# # PyBoss

 the required conversions are as follows:

  * The `Name` column should be split into separate `First Name` and `Last Name` columns.

  * The `DOB` data should be re-written into `MM/DD/YYYY` format.

  * The `SSN` data should be re-written such that the first five numbers are hidden from view.

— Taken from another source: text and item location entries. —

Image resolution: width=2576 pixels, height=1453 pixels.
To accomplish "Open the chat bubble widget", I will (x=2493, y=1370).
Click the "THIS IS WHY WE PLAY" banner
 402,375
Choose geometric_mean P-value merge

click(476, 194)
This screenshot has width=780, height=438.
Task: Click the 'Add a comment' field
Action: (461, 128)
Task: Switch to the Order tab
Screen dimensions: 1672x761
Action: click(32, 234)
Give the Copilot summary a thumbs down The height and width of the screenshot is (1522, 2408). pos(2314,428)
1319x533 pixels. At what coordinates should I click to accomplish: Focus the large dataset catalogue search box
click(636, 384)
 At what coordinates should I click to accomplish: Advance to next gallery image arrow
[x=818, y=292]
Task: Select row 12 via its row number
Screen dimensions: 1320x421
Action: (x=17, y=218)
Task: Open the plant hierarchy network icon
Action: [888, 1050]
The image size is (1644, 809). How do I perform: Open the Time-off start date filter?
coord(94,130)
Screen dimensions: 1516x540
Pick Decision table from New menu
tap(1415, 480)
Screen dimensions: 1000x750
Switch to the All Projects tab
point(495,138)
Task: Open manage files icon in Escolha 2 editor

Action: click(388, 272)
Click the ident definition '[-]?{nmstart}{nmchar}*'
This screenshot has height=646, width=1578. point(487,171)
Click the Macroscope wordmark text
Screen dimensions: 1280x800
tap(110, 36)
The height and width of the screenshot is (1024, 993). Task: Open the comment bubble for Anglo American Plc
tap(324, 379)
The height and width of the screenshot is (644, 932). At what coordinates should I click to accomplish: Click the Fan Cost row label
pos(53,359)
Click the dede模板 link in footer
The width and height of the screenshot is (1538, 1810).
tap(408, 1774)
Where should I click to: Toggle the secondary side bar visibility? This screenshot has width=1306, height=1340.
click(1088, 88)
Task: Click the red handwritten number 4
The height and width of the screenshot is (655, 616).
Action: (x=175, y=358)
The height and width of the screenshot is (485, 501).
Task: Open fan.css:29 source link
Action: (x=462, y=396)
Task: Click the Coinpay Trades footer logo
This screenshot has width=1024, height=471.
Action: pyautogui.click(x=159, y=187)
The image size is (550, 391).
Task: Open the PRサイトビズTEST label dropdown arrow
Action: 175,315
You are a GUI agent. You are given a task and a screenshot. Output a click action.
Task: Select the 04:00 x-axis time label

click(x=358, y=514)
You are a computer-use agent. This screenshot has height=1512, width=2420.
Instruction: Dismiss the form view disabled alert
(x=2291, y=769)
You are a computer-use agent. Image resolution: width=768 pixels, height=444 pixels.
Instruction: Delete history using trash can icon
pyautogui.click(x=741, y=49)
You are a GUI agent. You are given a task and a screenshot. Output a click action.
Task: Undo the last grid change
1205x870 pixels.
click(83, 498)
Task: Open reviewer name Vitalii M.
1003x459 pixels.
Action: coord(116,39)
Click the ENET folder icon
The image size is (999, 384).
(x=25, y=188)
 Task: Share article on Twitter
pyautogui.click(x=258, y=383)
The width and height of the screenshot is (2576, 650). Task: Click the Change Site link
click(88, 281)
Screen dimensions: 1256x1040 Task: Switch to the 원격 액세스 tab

  * The `State` data should be re-written as simple two-letter abbreviations.
  


### 1. Load csv file

In [62]:
#Import employee_data.csv into a Pandas DataFrame
import pandas as pd
employee_data_df=pd.read_csv('employee_data.csv')

In [64]:
# Output few lines and check the information of the dataset
employee_data_df.head()

Unnamed: 0,Emp ID,Name,DOB,SSN,State
0,232,John Mathews,1991-02-24,289-31-9165,North Dakota
1,533,Nathan Moore,1978-11-19,220-05-7469,Maine
2,256,Amanda Douglas,1990-01-08,564-27-6961,Idaho
3,189,Heather Andrews,1976-08-11,742-79-1797,Vermont
4,284,Daniel Hernandez,1976-07-22,656-01-7473,Colorado


### 2. Split Name column  into separate First Name and Last Name columns

In [65]:
# Split the column for Name into First Name and last Name
employee_data_df['First Name'] = employee_data_df['Name'].apply(lambda x: x.split(" ")[0])
employee_data_df['Last Name'] =  employee_data_df['Name'].apply(lambda x: x.split(" ")[1])

In [66]:
# view to check two added columns
employee_data_df.head()

Unnamed: 0,Emp ID,Name,DOB,SSN,State,First Name,Last Name
0,232,John Mathews,1991-02-24,289-31-9165,North Dakota,John,Mathews
1,533,Nathan Moore,1978-11-19,220-05-7469,Maine,Nathan,Moore
2,256,Amanda Douglas,1990-01-08,564-27-6961,Idaho,Amanda,Douglas
3,189,Heather Andrews,1976-08-11,742-79-1797,Vermont,Heather,Andrews
4,284,Daniel Hernandez,1976-07-22,656-01-7473,Colorado,Daniel,Hernandez


In [67]:
# Remove the column of 'Name' and organize the columnes
employee_data_df = employee_data_df[['Emp ID', 'First Name', 'Last Name', 'DOB', 'SSN', 'State']]

In [68]:
# view to check column removed
employee_data_df.head(2)

Unnamed: 0,Emp ID,First Name,Last Name,DOB,SSN,State
0,232,John,Mathews,1991-02-24,289-31-9165,North Dakota
1,533,Nathan,Moore,1978-11-19,220-05-7469,Maine


### 3. Convert the DOB data  into MM/DD/YYYY format

In [69]:
# Change the format of 'DOB' into `MM/DD/YYYY`

employee_data_df['DOB'] = pd.to_datetime(employee_data_df['DOB'])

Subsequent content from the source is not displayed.